Она вертит перед моим носом правой рукой с загнутым большим пальцем:
– Пожалуй, немного облегчу тебе задачу. Суворову я посчитала, Алексей, – хохочет, – кто еще? С Надеждой ты вроде как просто брат, если не обманываешь, конечно. С Морозовыми чисто дружеские отношения, значит, только Настя и…
Смешно дергает оставшимися четырьмя.
– Ну? Ну?
– Отгибай свой пальчик. С ней тоже ничего не было и нет, соответственно, – прихватываю ее ручонку и прислоняю тыльную сторону к своим губам. – Ничего там не было. Я ловко обманул тебя. Извини…
По-моему, Оля расстроилась? Лицо как-то слишком погрустнело, она медленно проворачивается на крутящемся стуле и теперь всем телом обращается в закат.
– Я что-то не то сказал, одалиска?
– Все время врешь, Леш? Это образ жизни у тебя такой? Так самок завлекаешь? Пошутил с этой, потом с той. Потом само все рассосалось. Ты – паталогический лжец?
Делаю глубокий вдох и резкий выдох – собираюсь с мыслями. Климова одним таким вопросом завела меня в мозговой тупик!
– Три, – тихо выдаю, а потом еще раз повторяю, если вдруг она не поняла. – Три женщины за всю сознательную половую жизнь.
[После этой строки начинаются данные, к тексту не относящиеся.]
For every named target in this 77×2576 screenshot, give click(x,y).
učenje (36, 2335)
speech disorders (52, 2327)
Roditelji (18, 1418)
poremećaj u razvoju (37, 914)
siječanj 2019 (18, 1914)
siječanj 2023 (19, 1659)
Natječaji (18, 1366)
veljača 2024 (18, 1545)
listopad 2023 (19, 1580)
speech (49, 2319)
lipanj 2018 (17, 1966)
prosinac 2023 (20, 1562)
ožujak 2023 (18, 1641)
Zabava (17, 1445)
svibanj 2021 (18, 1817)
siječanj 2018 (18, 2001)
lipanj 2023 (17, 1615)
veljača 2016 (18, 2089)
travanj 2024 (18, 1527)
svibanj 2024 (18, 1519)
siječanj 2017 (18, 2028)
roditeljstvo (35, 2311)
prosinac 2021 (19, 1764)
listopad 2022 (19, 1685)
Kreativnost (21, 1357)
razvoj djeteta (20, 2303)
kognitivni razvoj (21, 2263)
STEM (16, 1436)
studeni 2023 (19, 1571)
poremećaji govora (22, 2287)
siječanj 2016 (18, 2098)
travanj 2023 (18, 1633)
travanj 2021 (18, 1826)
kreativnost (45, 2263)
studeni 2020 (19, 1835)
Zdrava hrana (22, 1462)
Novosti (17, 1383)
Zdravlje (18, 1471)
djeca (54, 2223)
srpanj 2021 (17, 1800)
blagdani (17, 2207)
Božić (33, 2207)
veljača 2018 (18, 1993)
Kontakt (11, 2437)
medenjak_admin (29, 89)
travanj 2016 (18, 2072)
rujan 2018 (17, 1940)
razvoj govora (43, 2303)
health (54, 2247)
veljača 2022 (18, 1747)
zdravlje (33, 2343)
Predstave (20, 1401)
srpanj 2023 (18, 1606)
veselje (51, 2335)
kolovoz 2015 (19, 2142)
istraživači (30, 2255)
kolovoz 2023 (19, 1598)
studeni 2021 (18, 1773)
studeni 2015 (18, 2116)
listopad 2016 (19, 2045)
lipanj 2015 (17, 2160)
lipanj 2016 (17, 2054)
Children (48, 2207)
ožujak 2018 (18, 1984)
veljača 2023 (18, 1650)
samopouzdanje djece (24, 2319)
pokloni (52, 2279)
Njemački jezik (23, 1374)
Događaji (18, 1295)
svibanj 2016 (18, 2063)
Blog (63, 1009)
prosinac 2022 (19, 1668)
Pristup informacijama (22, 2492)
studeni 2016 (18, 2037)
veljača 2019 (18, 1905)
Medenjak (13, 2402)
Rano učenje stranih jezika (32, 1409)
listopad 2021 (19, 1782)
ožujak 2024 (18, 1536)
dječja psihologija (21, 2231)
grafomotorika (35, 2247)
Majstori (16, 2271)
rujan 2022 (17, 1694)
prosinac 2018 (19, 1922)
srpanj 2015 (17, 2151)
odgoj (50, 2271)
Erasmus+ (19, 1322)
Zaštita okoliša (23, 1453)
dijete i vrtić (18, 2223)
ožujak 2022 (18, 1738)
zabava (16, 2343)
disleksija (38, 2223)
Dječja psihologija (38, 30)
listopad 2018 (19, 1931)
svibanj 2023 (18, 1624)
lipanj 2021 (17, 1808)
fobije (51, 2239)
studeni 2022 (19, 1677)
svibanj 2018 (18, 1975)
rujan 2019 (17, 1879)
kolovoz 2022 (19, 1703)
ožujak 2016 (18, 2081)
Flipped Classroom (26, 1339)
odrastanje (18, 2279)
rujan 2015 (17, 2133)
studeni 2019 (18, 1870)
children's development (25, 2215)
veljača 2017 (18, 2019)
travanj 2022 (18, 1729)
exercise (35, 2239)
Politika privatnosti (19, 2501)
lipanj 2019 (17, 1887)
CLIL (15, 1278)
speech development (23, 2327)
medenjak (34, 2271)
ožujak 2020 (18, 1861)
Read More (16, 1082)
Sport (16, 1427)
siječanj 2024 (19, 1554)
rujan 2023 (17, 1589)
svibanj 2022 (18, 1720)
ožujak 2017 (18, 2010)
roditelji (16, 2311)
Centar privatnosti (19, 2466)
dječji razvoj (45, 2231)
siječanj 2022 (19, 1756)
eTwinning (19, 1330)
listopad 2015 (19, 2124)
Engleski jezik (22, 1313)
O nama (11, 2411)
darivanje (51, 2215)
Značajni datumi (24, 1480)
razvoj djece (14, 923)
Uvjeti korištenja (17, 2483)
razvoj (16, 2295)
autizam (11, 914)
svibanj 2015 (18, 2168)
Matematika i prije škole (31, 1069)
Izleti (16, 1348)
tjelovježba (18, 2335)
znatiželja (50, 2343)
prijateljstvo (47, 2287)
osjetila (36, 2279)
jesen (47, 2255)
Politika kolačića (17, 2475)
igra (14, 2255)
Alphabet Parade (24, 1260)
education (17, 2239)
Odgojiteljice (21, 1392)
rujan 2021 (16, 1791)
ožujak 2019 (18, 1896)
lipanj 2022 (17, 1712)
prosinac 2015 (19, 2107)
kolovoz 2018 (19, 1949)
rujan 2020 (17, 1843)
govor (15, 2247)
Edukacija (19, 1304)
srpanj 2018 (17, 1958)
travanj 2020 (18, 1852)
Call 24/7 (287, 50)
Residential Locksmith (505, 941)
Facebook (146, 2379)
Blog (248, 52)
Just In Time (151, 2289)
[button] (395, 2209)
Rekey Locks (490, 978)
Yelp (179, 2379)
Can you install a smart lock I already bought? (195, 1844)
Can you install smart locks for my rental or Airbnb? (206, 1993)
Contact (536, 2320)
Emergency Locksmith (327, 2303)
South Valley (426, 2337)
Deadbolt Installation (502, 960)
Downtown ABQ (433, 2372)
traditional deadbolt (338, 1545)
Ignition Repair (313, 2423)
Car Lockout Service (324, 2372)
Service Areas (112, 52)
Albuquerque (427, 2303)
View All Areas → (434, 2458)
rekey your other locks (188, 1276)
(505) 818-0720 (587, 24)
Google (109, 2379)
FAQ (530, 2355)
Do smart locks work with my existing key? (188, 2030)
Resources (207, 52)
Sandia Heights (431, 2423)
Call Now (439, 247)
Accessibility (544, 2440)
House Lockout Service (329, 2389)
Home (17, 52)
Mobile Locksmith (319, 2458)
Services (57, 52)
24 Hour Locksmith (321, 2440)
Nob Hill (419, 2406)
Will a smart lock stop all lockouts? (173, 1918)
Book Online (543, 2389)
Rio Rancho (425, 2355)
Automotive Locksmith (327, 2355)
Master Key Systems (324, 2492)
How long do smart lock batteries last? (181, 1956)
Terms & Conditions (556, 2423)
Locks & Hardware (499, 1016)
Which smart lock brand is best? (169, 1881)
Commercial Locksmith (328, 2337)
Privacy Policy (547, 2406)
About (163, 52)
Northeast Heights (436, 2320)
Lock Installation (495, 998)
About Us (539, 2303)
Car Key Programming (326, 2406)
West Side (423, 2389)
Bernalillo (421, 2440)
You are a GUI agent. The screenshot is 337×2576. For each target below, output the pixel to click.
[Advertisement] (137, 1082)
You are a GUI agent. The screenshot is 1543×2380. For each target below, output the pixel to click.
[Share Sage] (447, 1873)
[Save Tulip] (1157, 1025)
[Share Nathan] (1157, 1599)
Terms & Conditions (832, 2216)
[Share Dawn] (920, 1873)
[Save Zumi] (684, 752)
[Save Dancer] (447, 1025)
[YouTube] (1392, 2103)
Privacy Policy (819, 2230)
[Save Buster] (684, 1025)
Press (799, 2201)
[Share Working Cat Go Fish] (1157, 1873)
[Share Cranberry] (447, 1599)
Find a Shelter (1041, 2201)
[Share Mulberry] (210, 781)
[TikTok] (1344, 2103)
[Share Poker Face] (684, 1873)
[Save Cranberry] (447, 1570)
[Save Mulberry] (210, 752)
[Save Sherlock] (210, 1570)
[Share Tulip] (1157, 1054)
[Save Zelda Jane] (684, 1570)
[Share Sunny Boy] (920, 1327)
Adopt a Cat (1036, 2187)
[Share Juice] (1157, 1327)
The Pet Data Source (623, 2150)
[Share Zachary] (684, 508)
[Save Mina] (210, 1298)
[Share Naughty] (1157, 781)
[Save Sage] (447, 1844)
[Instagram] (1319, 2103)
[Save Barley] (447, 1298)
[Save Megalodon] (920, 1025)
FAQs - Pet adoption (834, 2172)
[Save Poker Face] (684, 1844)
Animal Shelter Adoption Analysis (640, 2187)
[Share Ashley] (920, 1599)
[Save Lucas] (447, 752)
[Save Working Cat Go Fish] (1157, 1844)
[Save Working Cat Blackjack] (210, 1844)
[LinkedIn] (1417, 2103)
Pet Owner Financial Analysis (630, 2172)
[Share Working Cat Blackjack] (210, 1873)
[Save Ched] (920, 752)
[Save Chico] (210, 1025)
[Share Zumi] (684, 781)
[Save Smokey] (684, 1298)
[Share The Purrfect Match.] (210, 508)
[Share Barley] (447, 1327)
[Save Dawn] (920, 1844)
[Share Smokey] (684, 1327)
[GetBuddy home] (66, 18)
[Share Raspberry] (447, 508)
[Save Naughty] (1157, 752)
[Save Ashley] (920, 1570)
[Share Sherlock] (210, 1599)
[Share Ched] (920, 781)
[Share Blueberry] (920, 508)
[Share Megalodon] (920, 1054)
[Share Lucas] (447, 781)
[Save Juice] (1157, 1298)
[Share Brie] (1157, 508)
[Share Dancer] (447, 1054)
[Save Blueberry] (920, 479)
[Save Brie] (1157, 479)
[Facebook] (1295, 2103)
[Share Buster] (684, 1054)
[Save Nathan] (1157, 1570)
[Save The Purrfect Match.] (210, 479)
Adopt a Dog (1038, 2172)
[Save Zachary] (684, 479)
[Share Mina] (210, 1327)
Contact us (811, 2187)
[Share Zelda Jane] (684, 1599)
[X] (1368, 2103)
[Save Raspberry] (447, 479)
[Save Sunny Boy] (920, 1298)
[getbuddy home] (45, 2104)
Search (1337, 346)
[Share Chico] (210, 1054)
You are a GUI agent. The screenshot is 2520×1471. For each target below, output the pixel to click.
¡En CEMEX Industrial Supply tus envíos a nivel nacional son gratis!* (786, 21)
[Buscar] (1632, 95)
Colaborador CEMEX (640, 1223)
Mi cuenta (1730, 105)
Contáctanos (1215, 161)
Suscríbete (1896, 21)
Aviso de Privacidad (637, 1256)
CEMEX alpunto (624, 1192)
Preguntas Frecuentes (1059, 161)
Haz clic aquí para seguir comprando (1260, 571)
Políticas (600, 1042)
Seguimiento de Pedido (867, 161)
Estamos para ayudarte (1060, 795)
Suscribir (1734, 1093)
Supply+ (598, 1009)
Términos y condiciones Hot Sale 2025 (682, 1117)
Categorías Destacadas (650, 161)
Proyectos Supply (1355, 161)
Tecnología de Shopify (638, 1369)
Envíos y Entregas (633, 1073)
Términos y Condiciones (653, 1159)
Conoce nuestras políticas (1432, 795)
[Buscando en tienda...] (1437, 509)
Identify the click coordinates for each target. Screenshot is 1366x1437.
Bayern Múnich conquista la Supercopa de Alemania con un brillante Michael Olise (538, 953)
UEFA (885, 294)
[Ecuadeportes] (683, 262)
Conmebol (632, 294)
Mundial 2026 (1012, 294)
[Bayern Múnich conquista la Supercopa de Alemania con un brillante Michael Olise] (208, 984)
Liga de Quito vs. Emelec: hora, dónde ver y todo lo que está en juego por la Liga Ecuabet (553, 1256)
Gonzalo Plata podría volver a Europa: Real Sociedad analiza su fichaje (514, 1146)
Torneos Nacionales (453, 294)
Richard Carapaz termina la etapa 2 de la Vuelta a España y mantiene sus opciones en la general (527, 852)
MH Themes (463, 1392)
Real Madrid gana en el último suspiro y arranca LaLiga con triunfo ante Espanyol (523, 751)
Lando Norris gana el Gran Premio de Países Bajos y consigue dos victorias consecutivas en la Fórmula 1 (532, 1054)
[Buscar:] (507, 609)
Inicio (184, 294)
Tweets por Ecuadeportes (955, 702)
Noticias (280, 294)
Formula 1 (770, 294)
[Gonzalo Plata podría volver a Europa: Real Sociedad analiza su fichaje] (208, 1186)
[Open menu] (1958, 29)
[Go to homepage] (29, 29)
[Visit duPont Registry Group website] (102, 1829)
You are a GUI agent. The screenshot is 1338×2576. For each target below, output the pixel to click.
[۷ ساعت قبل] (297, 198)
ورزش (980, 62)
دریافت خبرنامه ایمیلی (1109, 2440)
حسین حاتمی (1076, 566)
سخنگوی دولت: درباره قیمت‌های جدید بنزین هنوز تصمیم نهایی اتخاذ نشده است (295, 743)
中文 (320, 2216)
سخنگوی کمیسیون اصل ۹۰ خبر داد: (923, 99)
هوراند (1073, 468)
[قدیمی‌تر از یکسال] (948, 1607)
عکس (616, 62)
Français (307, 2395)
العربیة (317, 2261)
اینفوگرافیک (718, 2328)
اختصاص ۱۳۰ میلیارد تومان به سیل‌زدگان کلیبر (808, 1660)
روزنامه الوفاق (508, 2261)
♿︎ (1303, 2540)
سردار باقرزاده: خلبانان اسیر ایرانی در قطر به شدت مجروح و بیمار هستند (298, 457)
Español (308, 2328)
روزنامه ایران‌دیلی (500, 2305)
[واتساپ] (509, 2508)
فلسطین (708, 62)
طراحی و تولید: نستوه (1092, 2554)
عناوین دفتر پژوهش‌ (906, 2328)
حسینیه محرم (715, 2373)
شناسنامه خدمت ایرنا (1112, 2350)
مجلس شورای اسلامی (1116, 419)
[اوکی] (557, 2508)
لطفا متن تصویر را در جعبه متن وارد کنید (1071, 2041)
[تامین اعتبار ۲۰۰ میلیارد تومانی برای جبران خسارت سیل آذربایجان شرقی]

Устроит?
– Живых, не выдуманных, вполне себе реальных? – дальше меня пытает.
– Это много? – шиплю и исподлобья наблюдаю за сменой ее лицевой погоды. – Три женщины. Всего. Вернее, я не знаю. Это много? Много? Ответь, пожалуйста. Потому что я не пойму, может, надо бы еще чуть-чуть приврать или, наоборот, я тебя таким количеством расстроил или порадовал. Мы ведь про серьезные говорим отношения, а не так – тяп-ляп?
– Тяп-ляп? Значит, это так теперь называется. Ага, буду знать!
– Климова, не нагнетай, а?
Она глубоко вздыхает и поворачивается ко мне:
– Многовато, Алексей. Много! – и сердито, словно с родительским порицанием, качает головой. – Да уж, о времена, о нравы! Женщины – грех, зло и огромнейший, безумно дорогой, букет венерических заболеваний.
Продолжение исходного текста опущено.